Start of Data supplied

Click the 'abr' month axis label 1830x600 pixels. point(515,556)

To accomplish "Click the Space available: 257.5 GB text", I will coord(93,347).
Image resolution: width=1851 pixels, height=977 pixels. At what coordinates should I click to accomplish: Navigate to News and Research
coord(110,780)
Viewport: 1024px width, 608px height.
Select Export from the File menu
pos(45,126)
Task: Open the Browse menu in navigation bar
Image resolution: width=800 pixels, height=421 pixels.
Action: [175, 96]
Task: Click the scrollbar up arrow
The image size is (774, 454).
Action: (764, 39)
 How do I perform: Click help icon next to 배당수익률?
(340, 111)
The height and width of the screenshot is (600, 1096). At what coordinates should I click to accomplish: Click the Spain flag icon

End of Data supplied

## Instructions for the task
Change "accomplish" to "complete" in the stretch from the line containing "I will coord(93,347)." through the line containing "coord(110,780)", and give back only those lines with everything else unchanged.

## Solution below
To complete "Click the Space available: 257.5 GB text", I will coord(93,347).
Image resolution: width=1851 pixels, height=977 pixels. At what coordinates should I click to complete: Navigate to News and Research
coord(110,780)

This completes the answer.